Elle le regarda d’un air perplexe. « Ce n’est pas du… sarcasme, Louis. Si ? »
— « Il y a un mois, tu n’aurais pas fait la différence entre un sarcasme et un transistor en verre. Non, ce qu’il y a d’étrange, c’est que je ne suis pas sarcastique. Les cent milliards de couples n’ont pas d’importance, parce qu’ils ne faisaient pas partie d’une expérience de reproduction sans discrimination menée à bien par les Marionnettistes. »
Tout le monde devint soudain attentif. Chercheur lui-même le regarda, cherchant à découvrir ce que tout le monde regardait.
Mais Louis n’avait d’yeux que pour Teela Brown.
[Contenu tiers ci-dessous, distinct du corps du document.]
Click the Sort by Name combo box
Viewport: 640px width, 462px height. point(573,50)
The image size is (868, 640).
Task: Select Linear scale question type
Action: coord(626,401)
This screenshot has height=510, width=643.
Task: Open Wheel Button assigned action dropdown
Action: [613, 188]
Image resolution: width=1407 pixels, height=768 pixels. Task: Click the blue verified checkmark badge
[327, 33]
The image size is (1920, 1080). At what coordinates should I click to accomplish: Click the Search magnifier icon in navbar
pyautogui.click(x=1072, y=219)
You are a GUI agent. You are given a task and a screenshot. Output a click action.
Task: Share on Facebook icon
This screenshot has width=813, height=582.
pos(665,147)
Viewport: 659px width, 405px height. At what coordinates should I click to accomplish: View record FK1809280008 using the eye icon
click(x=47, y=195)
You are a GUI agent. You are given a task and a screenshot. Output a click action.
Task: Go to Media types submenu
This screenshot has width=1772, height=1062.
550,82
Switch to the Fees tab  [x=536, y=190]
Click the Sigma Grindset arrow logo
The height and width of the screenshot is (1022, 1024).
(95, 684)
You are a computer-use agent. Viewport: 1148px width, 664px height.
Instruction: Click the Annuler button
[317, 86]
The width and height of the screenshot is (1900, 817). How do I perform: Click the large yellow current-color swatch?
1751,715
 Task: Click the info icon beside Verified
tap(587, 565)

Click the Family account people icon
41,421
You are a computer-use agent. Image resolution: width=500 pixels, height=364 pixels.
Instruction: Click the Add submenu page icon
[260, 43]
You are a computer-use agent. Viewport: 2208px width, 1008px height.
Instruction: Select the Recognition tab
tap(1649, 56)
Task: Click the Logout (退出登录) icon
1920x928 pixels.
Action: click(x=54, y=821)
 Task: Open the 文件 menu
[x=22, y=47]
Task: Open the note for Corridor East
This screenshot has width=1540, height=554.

« Nous nous sommes écrasés sur l’Anneau-Monde », dit-il doucement, « parce que c’est là ton environnement idéal. Il fallait que tu apprennes des choses que tu ne pouvais pas apprendre sur Terre, ni ailleurs dans l’Espace connu, apparemment. Il y avait peut-être d’autres raisons — un meilleur épice survolteur, par exemple, et plus d’espace pour respirer — mais la raison principale est que tu es ici pour apprendre. »
— « Pour apprendre quoi ? »
— « La souffrance, semble-t-il. La peur, le chagrin. Tu es une femme différente, maintenant. Avant, tu étais une sorte de… d’abstraction. T’es-tu jamais cogné un orteil ? »
— « Quelle drôle de question. Non, je ne pense pas. »
— « T’es-tu jamais brûlé le pied ? »
Elle lui jeta un regard furieux. Elle se rappelait.